Sebagian besar penduduk Indonesia menempati wilayah
pedesaan dan mereka hidupnya sangat bergantung pada sektor pertanian.
Berdasarkan data Badan Pusat Statistik (BPS) Mei 2012 tenaga kerja di
sektor pertanian mencapai 41,20 Juta jiwa atau sekitar 43,4% dari jumlah
total penduduk Indonesia. Angka tersebut mengalami kenaikan sebesar
4,76% atau sebesar 1,9 juta dibandingkan Agustus 2011. Indonesia
menempati urutan ke 3 dunia setelah China (66% ) dan India (53,2%).
Sektor
pertanian di Indonesia sungguh sangat strategis untuk meningkatkan
taraf hidup penduduk di pedesaan, penyediaan pangan bagi seluruh
penduduk Indonesia. Oleh karena itu, pembangunan sektor pertanian ke
depan seyogianya dengan sasaran utama peningkatan kesejahteraan
masyarakat petani dan pemantapan ketahanan pangan nasional.
Komitmen
Pemerintah untuk memajukan sektor pertanian sudah besar. Mengingat
kemampuan pendapatan negara terbatas, alokasi biaya pembangunan sektor
pertanian menjadi tidak ideal. Anggaran Pendapatan dan Belanja Negara
(APBN) Tahun 2013 untuk alokasi anggaran program sektor pangan sebesar
Rp. 83 triliun atau sepertiga dari anggaran belanja pegawai yang
besarnya mencapai Rp 241 triliun. Anggaran pangan tersebut hanya
mencakup untuk 2 (dua) kegiatan, yaitu stabilisasi harga pangan bagi
pemenuhan kebutuhan rakyat sebesar Rp. 64,3 triliun, serta pembangunan
infrastruktur irigasi Rp. 18,7 triliun.
Dengan 7% dari total
anggaran di APBN 2013, diharapkan anggaran untuk sektor ini mampu
menyelesaikan berbagai persoalannya, termasuk persoalan ketenagakerjaan.
Mengacu pada ukuran Organisasi Pangan Dunia (FAO), dana bagi sektor
pertanian suatu negara, diharuskan sebesar 20% dari total anggaran untuk
membiayai pembangunannya.
Tekanan Globalisasi Pasar dan Liberalisasi Perdagangan
Sektor
pertanian Indonesia dihadapkan pada persaingan pasar yang semakin
kompetitif, di tengah dinamika perubahan lingkungan strategis
internasional.

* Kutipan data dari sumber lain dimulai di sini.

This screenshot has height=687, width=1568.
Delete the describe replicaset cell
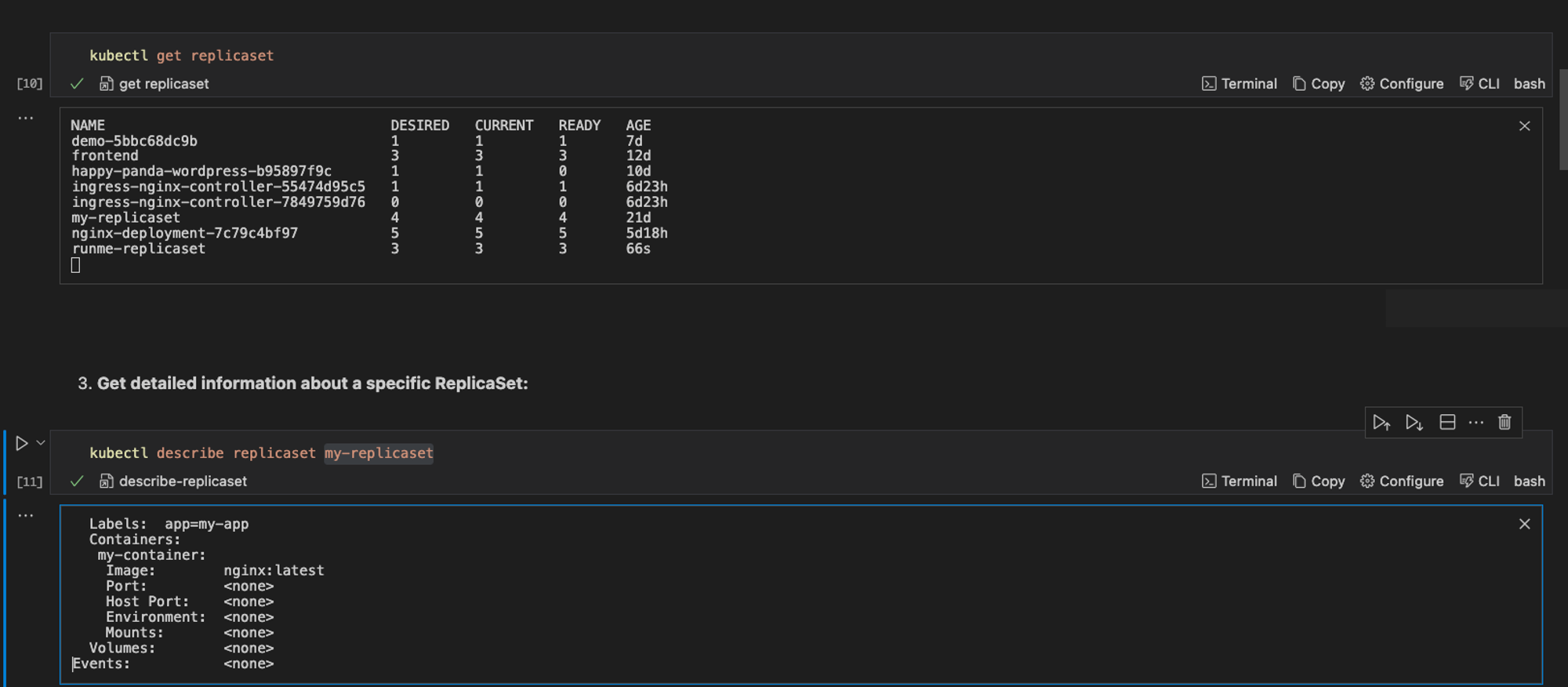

Ratifikasi berbagai kesepakatan internasional, memaksa
setiap negara membuka segala rintangan perdagangan dan investasi, serta
membuka kran ekspor-impor seluas-luasnya. Hal tersebut akan mendorong
persaingan pasar yang semakin ketat, sebagai akibat integrasi pasar
regional/internasional terhadap pasar domestik.
Praktek perdagangan bebas yang cenderung menghilangkan perlakukan non-tariff barrier
telah berdampak besar terhadap sektor pertanian Indonesia, baik di
tingkat mikro (usahatani) maupun di tingkat makro (nasional-kebijakan).
Di tingkat mikro, liberalisasi perdagangan ini sangat terkait dengan
efisiensi, produktivitas dan skala usaha. Sedangkan di tingkat makro,
kebijakan pemerintah sangat diperlukan untuk melindungi petani produsen
dan masyarakat konsumen. Pada kenyataannya kelompok negara maju lebih
berhasil dalam mengamankan petaninya agar tetap bergairah berproduksi.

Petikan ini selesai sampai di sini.